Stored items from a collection
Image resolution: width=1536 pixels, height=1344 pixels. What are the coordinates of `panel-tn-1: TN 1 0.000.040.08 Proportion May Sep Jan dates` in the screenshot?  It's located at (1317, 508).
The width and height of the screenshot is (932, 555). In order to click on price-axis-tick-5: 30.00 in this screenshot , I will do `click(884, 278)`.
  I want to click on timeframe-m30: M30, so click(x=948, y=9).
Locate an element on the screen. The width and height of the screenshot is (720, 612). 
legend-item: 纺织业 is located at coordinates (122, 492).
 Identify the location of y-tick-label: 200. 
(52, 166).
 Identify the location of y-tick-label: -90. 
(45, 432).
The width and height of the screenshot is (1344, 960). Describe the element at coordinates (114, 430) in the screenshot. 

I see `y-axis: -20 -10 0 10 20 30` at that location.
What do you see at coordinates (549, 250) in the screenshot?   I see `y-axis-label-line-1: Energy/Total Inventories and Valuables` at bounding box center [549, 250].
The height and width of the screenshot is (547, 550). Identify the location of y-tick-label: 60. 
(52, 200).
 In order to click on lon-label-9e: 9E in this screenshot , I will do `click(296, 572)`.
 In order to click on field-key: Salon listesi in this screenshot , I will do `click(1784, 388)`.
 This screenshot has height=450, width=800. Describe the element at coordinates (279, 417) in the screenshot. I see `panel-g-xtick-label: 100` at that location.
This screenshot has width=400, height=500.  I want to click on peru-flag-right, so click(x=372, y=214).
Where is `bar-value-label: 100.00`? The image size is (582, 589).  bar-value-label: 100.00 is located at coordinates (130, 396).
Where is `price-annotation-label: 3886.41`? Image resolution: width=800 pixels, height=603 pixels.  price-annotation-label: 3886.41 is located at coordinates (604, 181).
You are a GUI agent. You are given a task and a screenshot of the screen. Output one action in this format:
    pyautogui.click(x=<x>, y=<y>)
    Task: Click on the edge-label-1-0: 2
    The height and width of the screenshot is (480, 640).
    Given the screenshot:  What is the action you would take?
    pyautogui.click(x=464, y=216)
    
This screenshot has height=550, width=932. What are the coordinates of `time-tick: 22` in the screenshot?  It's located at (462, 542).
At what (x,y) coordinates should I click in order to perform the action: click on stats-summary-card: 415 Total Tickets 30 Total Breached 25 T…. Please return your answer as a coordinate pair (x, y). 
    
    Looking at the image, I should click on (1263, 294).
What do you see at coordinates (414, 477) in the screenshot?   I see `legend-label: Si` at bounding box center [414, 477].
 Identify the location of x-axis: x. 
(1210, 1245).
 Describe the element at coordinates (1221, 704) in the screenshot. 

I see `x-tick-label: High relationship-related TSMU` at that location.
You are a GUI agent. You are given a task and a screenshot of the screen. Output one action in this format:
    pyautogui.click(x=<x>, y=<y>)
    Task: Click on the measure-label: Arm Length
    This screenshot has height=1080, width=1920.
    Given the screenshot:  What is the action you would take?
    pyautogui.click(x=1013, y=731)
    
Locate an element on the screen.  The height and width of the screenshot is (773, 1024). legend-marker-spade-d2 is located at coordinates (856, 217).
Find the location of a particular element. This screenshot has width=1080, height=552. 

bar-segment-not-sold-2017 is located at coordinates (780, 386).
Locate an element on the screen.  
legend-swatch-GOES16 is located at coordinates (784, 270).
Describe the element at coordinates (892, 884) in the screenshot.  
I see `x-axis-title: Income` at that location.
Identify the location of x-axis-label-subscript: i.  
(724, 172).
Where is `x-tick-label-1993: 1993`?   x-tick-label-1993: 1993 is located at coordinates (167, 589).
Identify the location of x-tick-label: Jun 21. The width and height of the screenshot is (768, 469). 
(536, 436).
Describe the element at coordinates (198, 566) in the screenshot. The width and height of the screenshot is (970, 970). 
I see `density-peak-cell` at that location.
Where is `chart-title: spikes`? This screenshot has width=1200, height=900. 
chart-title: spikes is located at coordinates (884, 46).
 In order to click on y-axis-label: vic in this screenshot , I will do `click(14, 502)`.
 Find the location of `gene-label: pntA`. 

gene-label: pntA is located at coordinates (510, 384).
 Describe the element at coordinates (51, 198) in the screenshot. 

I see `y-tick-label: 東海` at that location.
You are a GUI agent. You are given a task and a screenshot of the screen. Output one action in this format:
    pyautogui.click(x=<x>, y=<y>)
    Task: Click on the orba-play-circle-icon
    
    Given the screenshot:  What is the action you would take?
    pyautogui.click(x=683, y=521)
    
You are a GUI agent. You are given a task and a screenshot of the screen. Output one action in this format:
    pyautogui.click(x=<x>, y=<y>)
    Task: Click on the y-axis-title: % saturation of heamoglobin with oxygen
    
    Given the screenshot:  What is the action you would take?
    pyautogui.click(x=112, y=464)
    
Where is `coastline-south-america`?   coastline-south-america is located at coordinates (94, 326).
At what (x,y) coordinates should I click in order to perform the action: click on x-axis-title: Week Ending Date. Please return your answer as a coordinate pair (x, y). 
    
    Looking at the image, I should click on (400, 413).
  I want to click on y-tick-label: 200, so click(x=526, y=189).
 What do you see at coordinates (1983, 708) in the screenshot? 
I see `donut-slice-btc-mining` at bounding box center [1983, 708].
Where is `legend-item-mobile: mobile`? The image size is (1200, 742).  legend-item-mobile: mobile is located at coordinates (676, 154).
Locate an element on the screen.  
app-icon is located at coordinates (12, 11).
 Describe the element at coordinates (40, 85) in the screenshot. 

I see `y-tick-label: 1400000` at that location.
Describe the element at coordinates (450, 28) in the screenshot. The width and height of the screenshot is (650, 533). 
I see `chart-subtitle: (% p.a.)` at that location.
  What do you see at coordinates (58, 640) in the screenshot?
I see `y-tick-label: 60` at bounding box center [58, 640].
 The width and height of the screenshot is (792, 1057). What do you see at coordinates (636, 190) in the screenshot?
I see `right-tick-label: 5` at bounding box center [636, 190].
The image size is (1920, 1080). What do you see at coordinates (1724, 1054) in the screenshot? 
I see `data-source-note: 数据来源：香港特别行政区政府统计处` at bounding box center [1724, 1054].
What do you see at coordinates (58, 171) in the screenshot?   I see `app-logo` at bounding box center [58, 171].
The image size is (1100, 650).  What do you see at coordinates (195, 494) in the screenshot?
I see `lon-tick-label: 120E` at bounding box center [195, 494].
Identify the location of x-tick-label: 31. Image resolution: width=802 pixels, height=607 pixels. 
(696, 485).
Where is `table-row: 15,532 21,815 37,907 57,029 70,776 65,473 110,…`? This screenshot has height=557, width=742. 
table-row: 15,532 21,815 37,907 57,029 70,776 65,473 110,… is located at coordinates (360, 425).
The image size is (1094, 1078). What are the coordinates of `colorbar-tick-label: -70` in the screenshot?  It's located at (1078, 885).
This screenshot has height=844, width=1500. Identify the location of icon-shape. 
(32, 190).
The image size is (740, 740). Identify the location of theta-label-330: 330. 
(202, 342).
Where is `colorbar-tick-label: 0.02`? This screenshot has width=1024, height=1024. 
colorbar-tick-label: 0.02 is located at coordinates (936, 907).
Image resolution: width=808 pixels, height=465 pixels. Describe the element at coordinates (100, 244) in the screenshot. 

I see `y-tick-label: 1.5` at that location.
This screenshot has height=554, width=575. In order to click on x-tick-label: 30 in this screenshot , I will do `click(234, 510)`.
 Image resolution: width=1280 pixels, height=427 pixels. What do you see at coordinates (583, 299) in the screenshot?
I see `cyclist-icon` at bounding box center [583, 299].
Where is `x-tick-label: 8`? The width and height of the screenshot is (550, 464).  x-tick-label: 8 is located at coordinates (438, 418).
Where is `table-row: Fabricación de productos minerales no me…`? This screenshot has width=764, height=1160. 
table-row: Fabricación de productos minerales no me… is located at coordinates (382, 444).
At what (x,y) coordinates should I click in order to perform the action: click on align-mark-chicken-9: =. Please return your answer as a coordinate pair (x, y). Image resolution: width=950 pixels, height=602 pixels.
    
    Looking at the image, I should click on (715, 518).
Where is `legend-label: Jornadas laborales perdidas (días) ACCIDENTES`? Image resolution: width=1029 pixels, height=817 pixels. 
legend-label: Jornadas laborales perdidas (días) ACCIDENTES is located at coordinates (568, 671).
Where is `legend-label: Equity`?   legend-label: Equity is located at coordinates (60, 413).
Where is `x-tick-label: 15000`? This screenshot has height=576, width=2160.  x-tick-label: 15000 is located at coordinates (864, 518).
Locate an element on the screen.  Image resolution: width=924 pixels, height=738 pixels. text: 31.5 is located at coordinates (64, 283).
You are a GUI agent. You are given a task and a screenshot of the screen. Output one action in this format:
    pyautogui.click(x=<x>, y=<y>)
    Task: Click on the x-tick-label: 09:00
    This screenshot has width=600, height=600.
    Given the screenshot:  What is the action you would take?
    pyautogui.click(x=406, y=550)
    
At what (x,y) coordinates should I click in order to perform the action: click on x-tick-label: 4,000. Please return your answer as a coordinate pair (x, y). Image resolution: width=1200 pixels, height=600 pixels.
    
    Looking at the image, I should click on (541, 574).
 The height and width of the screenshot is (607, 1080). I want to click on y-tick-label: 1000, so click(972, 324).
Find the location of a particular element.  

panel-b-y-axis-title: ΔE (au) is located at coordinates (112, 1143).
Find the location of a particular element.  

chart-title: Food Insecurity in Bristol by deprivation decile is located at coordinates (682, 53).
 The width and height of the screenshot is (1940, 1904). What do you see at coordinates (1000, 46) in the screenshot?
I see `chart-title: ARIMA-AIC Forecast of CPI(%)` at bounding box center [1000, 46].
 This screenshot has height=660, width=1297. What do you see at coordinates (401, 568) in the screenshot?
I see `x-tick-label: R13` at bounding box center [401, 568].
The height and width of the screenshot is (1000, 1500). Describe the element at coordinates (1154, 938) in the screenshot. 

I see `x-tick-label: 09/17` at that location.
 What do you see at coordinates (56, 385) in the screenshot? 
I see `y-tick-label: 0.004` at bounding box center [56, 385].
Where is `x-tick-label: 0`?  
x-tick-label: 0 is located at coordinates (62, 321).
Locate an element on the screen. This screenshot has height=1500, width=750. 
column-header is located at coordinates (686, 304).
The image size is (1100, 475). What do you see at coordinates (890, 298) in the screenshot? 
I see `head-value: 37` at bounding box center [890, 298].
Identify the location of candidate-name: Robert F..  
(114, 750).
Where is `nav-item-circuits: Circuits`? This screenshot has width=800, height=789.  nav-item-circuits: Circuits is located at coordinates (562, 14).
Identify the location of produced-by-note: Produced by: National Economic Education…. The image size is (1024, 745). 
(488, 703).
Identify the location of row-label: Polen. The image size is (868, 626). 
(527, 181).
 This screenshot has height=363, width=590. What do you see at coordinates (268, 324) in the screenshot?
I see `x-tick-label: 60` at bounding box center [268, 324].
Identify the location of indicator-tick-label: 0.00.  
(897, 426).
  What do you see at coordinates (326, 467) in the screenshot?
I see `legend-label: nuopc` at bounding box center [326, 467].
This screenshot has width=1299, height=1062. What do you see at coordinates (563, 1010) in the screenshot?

What this task involves
Arrange everything from the start of the records down to the line containing "-20 -10 0 10" as a JSON list of strings, one string per line, with blank lines left out.

Solution to the problem
[
  "Image resolution: width=1536 pixels, height=1344 pixels. What are the coordinates of `panel-tn-1: TN 1 0.000.040.08 Proportion May Sep Jan dates` in the screenshot?  It's located at (1317, 508).",
  "The width and height of the screenshot is (932, 555). In order to click on price-axis-tick-5: 30.00 in this screenshot , I will do `click(884, 278)`.",
  "  I want to click on timeframe-m30: M30, so click(x=948, y=9).",
  "Locate an element on the screen. The width and height of the screenshot is (720, 612). ",
  "legend-item: 纺织业 is located at coordinates (122, 492).",
  " Identify the location of y-tick-label: 200. ",
  "(52, 166).",
  " Identify the location of y-tick-label: -90. ",
  "(45, 432).",
  "The width and height of the screenshot is (1344, 960). Describe the element at coordinates (114, 430) in the screenshot. ",
  "I see `y-axis: -20 -10 0 10 20 30` at that location."
]